Chlorosis in Trees: Is Your Backyard Affected?

When the foliage of your house plants begins to turn yellow and droop, it's an easy enough situation to remedy. An extra bit of water, some fertiliser, perhaps even changing the soil or transferring the plant to a larger pot—it's not that difficult. It can be somewhat more effort when the same thing happens to one of the trees in your backyard. This yellowing and drooping is a sign of poor health known as chlorosis, wherein the plant has a chlorophyll insufficiency and cannot produce enough carbohydrates. While the scale of the problem makes it an easy fix with a small plant, how do you fix the issue when a tree is affected?

Reasons for Chlorosis

Chlorosis can become present in a tree when it is unable to derive adequate nutrients from the soil around its roots, and there are many reasons why this can be the case.

Consider the typical drainage rates of the ground around the tree. If moisture readily and speedily drains away, is it simply that the tree is not receiving enough water? Think about the opposite situation as well. Is the ground slow to drain, meaning that the tree's roots might have been affected by an excessive level of constant moisture and could in fact be rotting?

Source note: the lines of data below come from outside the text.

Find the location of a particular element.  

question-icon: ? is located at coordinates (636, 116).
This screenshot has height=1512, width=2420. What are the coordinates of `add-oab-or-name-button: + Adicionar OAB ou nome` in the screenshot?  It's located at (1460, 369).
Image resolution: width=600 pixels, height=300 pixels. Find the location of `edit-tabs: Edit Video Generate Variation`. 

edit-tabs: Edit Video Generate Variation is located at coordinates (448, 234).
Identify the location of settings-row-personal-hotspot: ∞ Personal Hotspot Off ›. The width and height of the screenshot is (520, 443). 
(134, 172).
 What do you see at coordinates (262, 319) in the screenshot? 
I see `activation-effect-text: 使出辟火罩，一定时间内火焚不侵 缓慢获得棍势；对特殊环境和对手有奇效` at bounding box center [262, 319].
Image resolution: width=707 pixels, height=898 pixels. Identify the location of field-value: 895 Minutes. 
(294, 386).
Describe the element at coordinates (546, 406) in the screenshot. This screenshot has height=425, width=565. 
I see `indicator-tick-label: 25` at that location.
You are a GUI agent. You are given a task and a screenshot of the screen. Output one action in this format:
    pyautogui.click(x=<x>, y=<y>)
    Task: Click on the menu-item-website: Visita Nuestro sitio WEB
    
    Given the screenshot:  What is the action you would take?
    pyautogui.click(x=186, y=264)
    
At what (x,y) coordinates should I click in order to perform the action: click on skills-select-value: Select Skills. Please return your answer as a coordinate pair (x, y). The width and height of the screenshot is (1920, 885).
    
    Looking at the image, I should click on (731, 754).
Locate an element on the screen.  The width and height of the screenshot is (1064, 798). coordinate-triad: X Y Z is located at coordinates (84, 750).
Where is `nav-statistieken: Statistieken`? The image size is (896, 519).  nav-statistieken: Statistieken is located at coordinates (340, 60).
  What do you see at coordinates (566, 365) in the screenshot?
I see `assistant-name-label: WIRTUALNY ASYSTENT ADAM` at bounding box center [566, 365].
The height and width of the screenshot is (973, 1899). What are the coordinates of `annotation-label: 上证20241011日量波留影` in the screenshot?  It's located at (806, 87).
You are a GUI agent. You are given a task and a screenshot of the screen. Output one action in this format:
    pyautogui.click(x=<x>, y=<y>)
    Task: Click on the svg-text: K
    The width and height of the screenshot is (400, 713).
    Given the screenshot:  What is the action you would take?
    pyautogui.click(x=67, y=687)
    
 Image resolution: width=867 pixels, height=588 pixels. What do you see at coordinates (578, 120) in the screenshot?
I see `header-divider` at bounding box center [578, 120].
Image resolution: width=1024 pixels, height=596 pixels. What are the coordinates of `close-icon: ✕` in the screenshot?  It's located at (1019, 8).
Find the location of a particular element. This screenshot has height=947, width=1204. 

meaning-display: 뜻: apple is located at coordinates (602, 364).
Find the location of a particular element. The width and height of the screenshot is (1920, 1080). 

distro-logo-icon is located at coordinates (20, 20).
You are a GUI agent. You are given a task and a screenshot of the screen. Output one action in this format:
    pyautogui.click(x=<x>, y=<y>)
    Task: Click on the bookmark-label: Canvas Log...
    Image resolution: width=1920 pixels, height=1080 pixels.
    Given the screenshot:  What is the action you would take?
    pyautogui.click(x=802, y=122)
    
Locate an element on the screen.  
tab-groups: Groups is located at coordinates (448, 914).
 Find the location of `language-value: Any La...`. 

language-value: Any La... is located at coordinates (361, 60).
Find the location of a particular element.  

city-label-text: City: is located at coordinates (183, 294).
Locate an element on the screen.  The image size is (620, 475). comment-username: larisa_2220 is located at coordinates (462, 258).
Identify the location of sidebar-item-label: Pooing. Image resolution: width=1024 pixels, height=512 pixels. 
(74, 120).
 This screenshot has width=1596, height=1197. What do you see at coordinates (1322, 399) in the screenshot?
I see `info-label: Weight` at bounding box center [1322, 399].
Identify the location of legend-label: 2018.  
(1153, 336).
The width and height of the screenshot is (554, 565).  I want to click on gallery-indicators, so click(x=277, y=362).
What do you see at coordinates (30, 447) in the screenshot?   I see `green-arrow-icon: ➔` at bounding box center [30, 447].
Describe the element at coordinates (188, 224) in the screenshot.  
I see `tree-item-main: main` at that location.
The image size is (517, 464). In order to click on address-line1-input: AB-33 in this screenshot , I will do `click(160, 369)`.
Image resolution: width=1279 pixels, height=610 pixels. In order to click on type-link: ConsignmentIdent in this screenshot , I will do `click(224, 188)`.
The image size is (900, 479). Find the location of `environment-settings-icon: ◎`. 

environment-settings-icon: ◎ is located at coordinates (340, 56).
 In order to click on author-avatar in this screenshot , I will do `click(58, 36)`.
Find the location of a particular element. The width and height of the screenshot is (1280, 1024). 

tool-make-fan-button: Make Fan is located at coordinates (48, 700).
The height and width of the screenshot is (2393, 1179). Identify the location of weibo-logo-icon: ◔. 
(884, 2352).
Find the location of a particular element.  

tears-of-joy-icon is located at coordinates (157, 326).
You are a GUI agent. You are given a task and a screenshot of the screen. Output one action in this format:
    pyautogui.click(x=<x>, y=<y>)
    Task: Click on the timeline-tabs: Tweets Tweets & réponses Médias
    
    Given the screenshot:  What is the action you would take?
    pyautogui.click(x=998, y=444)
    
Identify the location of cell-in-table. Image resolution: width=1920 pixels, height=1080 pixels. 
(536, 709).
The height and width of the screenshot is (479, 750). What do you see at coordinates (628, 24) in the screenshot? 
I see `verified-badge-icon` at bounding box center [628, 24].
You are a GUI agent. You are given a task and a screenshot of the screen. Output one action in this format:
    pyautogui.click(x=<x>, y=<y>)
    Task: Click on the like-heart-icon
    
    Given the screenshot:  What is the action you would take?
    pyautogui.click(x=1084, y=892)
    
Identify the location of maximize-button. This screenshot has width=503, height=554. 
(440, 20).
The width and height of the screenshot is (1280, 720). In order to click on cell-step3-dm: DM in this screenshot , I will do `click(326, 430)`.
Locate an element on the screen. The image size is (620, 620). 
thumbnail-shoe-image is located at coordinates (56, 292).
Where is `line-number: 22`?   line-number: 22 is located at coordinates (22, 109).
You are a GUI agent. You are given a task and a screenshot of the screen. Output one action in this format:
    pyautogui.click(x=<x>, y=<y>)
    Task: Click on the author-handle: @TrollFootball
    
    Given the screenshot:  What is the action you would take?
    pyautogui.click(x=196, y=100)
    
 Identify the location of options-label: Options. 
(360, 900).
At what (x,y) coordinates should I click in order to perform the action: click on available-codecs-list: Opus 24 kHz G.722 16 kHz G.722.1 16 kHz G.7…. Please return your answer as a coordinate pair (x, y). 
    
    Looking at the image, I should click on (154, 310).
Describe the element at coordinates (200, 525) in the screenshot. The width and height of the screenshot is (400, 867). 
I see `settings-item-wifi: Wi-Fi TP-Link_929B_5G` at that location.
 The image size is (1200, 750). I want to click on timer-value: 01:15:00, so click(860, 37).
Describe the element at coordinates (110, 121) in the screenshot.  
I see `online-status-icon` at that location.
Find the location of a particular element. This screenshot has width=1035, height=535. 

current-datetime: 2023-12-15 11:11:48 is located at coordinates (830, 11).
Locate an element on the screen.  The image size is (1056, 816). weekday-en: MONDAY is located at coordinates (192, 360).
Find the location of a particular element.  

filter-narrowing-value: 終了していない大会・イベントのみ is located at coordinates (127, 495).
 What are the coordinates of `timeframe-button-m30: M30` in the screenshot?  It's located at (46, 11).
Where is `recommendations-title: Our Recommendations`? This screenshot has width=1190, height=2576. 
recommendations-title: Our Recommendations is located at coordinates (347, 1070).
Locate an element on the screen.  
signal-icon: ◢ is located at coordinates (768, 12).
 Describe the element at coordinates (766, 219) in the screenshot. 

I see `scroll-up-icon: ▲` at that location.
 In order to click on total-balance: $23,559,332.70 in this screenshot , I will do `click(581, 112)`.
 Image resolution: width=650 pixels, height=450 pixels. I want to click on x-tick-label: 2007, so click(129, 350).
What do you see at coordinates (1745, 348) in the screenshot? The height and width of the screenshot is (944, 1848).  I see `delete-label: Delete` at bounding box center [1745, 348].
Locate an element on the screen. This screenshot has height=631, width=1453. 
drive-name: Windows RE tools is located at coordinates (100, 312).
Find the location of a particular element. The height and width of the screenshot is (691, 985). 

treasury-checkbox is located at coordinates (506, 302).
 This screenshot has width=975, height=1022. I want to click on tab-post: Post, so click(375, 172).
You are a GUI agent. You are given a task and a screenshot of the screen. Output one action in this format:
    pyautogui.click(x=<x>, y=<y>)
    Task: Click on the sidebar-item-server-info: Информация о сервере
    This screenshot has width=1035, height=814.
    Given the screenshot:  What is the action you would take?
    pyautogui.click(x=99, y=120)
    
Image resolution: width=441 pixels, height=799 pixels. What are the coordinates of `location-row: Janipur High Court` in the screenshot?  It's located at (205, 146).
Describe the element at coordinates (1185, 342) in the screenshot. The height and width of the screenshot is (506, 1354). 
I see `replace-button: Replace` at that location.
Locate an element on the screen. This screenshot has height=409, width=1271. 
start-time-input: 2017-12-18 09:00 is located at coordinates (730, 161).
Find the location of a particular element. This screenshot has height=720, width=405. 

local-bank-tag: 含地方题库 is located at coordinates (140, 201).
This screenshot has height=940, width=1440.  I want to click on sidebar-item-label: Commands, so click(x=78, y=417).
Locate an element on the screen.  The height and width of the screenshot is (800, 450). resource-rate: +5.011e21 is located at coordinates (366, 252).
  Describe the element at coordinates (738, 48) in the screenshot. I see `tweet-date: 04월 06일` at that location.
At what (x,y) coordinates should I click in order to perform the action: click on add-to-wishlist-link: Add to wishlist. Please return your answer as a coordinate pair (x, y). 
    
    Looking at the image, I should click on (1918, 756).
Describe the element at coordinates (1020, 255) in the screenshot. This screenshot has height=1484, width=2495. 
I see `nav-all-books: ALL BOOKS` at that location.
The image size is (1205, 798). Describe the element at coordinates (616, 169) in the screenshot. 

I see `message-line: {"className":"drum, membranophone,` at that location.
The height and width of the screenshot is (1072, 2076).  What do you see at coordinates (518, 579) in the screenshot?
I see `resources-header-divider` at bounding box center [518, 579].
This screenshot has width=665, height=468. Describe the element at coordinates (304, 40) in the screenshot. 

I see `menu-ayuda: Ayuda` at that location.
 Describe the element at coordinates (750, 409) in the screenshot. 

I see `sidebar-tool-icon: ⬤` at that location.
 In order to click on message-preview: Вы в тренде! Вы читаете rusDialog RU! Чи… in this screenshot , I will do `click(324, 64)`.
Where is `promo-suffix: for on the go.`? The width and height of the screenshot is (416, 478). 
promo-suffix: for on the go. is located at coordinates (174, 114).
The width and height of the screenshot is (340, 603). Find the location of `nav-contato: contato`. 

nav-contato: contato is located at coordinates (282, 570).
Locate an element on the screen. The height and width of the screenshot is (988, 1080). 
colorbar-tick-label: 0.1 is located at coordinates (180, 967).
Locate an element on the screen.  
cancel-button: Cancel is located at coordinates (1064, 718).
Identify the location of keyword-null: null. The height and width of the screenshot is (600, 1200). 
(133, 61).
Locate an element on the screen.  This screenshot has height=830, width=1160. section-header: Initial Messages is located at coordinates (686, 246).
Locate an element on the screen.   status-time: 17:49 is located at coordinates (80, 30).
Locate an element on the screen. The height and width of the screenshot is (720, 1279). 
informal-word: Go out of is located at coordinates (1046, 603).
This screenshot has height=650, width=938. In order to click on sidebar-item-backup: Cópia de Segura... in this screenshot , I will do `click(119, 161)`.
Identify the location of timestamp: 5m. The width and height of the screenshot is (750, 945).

Is the soil pH (acidity level) inappropriate for the type of tree? Testing of the soil pH in conjunction with knowing which variety of tree you're dealing with will be necessary, although the soil pH can sometimes be altered (even though these methods will require regular reapplication).

You should also consider the age of the tree. Has it simply come to the end of its natural lifespan?

Your Options

While sometimes a tree can be be treated with more water, an alteration to the soil pH level or even the regular application of fertiliser, a tree with rotten roots or that is simply deteriorating because of old age might require the services of a tree removal company. If the tree does in fact need to be removed, it's best not to delay. An unwell tree can be an unstable tree, meaning it can pose a risk if it was to lose branches or even topple over, which becomes more likely in extreme weather.

When a tree needs to go, it can leave a gap in your view, although of course you can simply replace it with a healthier tree better suited to the soil conditions in your backyard.